Actualización de la peticiónStop the USTA takeover of Portland Tennis CenterUnderstanding the City CFO’s Statements on PP&R’s Budget and the 2025 Levy
Dennis NguyenClackamas, OR, Estados Unidos
25 mar 2026

Correcting Public Misconceptions – Update 2 (CFO Section)

As part of our ongoing effort to ensure everyone has accurate information, this update focuses on several public statements made by the City CFO about PP&R’s budget and the 2025 Parks Levy. Some of these statements created confusion about PTC’s financial status. This summary explains what was correct, what was incomplete, and what the City’s own financial documents actually show.

Understanding the City CFO’s Statements on PP&R’s Budget and the 2025 Levy

Several players have asked why different financial numbers were mentioned during City Council discussions about the Portland Tennis Center and PP&R’s budget. This update summarizes what PP&R has confirmed and how the City CFO’s framing created confusion.

PTC’s Real Operating Cost and Revenue

PP&R has confirmed that PTC’s operating cost is $1.63 million. 
This is the true cost to run the facility, including staffing, utilities, and maintenance.

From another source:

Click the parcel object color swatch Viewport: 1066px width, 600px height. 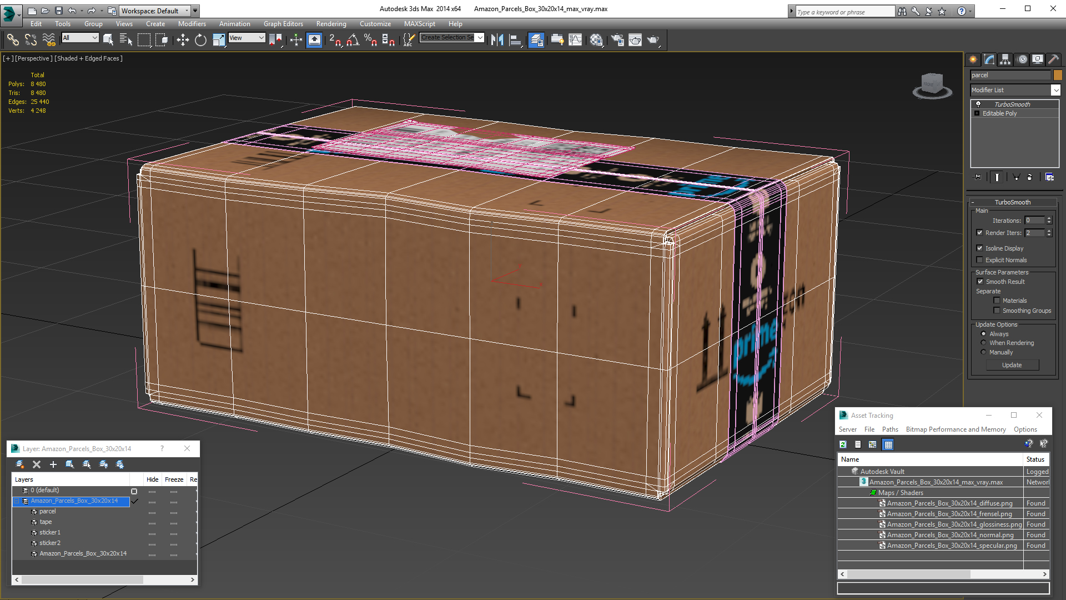[x=1058, y=75]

PTC generated $882,458 in earned revenue, including all discounted‑pass rates.

The $2.2 million figure is not PTC’s operating cost. 
It came from a City CFO cost‑allocation process that added Citywide overhead and systemwide expenses shared across many Parks facilities. Because these added costs are not specific to PTC, using $2.2 million as PTC’s operating cost is incorrect.

 How the CFO Framed PP&R’s Budget

The CFO’s public statements suggested that:

  • PP&R was “structurally insolvent.”
  • Rising costs reflected inefficiency.
  • PP&R “did not generate enough revenue.”
  • The levy represented a “75% increase.”
  • Discounts were “not tied to means testing.”
  • The City “spends $2.2M per year to run PTC.”

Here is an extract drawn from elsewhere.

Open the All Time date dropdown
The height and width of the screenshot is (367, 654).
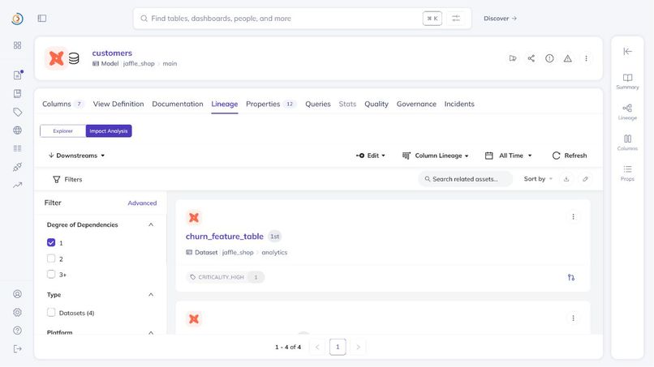coord(509,156)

Key context was not included, such as reserves, inflation, labor contracts, or Council policy decisions that shaped PP&R’s budget.

 
What Was Incorrect, Incomplete, or Misleading

  • PTC is revenue positive; the $2.2M figure is not its operating cost.
  • PP&R’s earned revenue is among the highest in the nation for a parks system.
  • Discounts are means tested, and the levy backfills them.
  • Cost growth was citywide, not PP&R‑specific.
  • The “75% increase” lacked context about the base rate.
  • Rising costs were linked to inefficiency rather than inflation and labor obligations.

Why This Matters

The CFO’s framing made PP&R appear unstable and inefficient, which does not match PP&R’s financial reports.
Understanding the difference between direct operating costs and bundled allocations helps the community interpret the numbers used in Council discussions about the 2025 levy.